Senior Farm and Ranch Broadcaster Ron Hays is visiting with senior beef and cattle market research analyst at Rabo AgriFinance, Lance Zimmerman, about movement in the cattle markets.
Zimmerman said the market has been in a downtrend since the early September highs.
“Obviously, the one that we were all talking about the most is the depreciation that happened from a month ago,” Zimmerman said.
Longer-term, Zimmerman said he believes the break was good for the market.
“We were at a point where feeder cattle were incredibly expensive to bring in from a break-even standpoint, and packers were awfully tight in terms of, ‘how do we hedge some of these cattle we know are going to be coming to us throughout the rest of the winter and into the spring,’” Zimmerman said. “This break gives everybody an opportunity, where they may not be able to manage their sell-side risk, but they can manage their buy-side risk again, and I think that is awfully encouraging.”
While the futures market is volatile, Zimmerman said it has been in a position for quite a while of making the cash market prove that the supplies were tighter, and demand is better.
“We did that throughout the summer, and I really do feel that we will do that again as we navigate through the next 12 to 18 months, even if we have to navigate through some chaos short term,” Zimmerman said.
While everyone lost a little bit on this break in the cattle-producing segments, Zimmerman said discouragement was seen the most within the cow-calf producers.
“That is the one we can least afford to lose is optimism right now as an industry,” Zimmerman said. “As you know, we have been through four years now of cow herd liquidation. We need some optimism in that segment to continue to grow. We are still not at a point where we are retaining heifers or even really tapping the breaks hard on beef cow slaughter. When you have calf values start coming under pressure again because these deferred futures are coming under pressure as well, that tends to hurt.”

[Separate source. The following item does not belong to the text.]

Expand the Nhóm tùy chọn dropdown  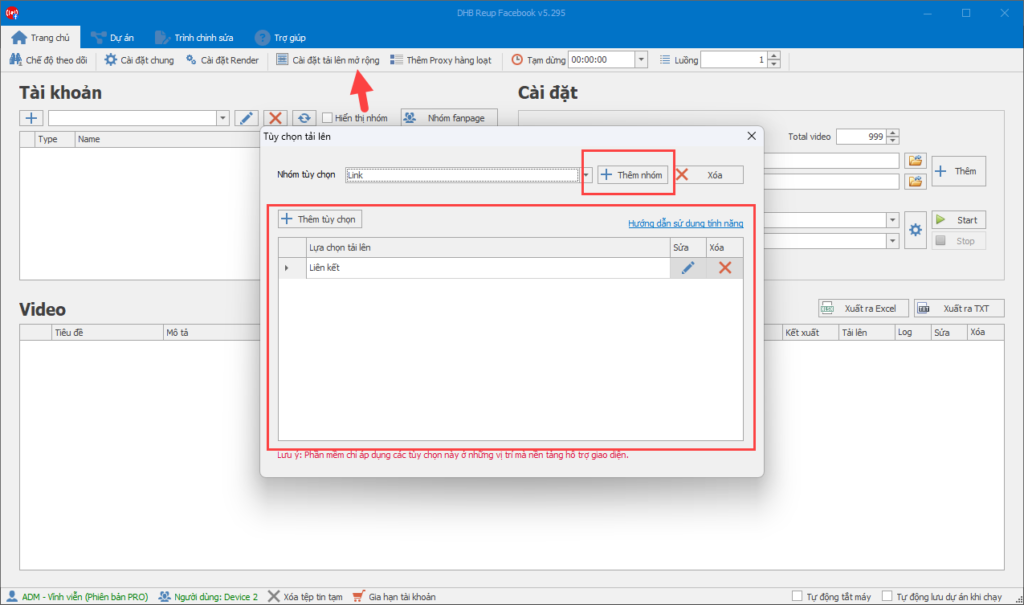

Because of the percentage of heifers that are selling across feeder cattle and calf sales right now, Zimmerman said expansion most likely will not happen until 2024.

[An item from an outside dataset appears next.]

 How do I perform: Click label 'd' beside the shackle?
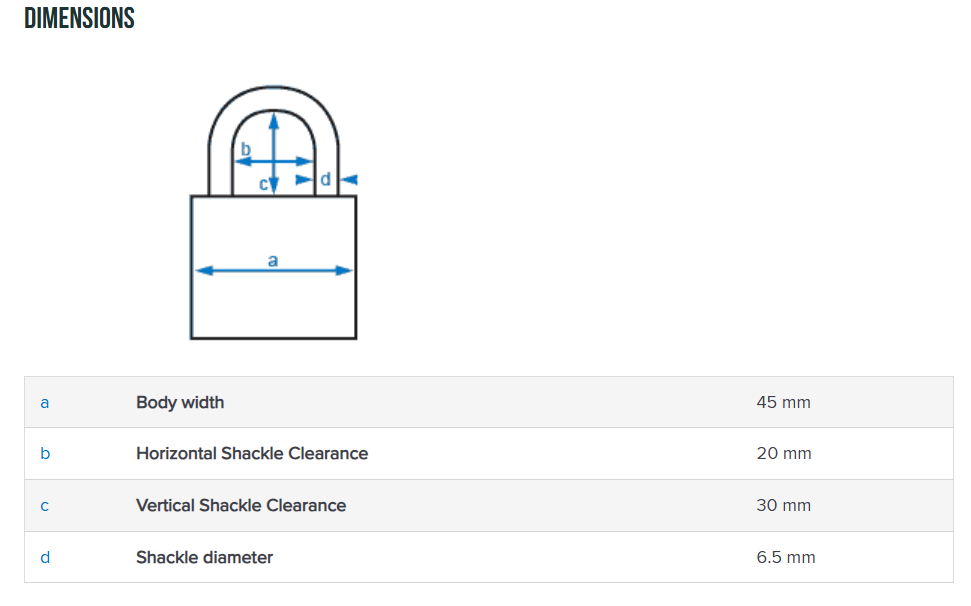[x=325, y=180]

“We are going to be holding out, hoping that cow slaughter really slows down as we go through next spring and summer, and then looking to next fall calf crop to see if we can start retaining a higher percentage of heifers back on operations during that weaning time,” Zimmerman said.
Looking into 2025, Zimmerman said there is a chance of small beef cow herd numbers as well.

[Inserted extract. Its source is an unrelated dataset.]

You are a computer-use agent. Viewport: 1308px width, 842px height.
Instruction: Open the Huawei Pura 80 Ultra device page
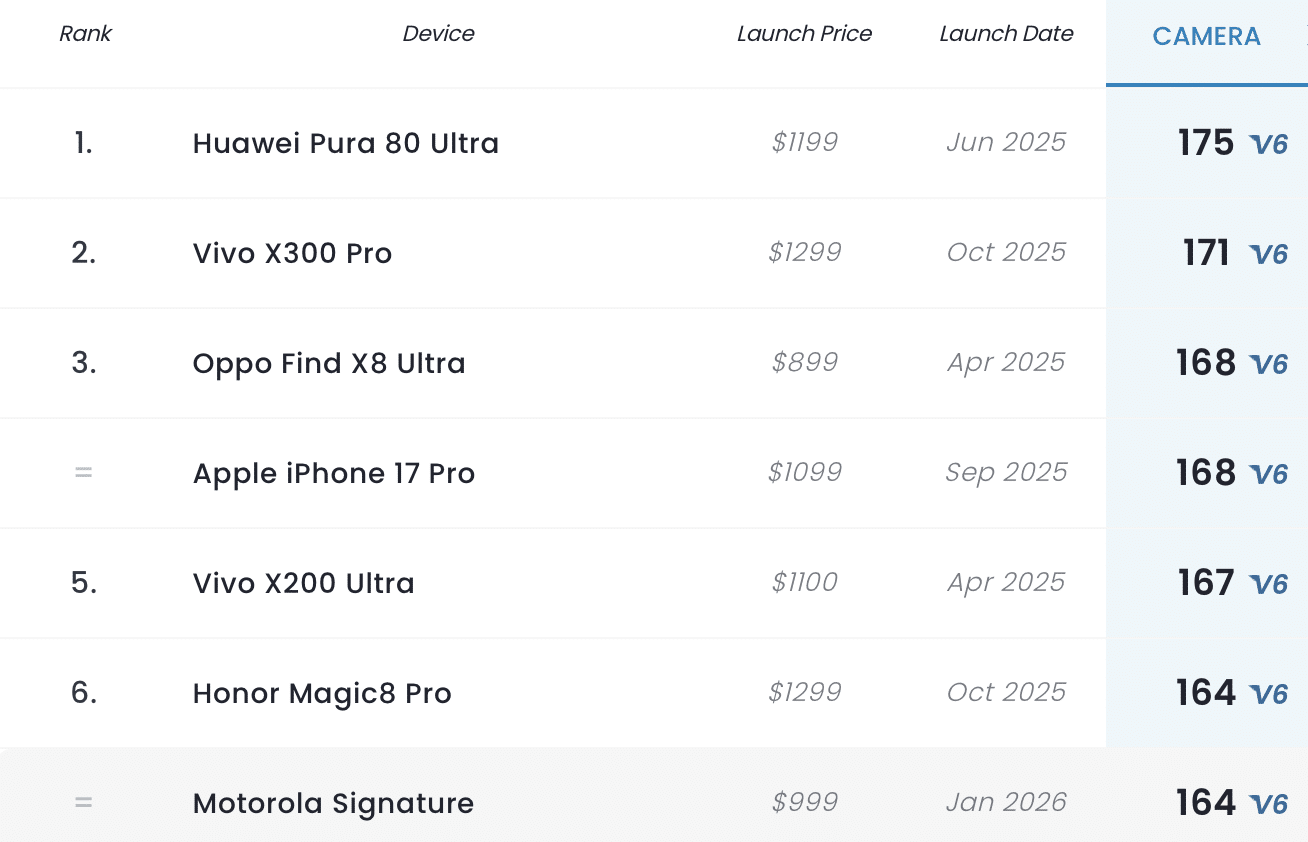coord(345,143)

“In order for that to grow, we really need to see heifer retention happen in the second half of this year, and that is not going to happen,” Zimmerman said. “We will be in a situation where our beef cow number will be in decline of probably 500 to 1 million head year-over-year again on this upcoming report.”
Hopefully, Zimmerman said looking into 2026 and 2027, some increases in beef cow herd numbers will be seen.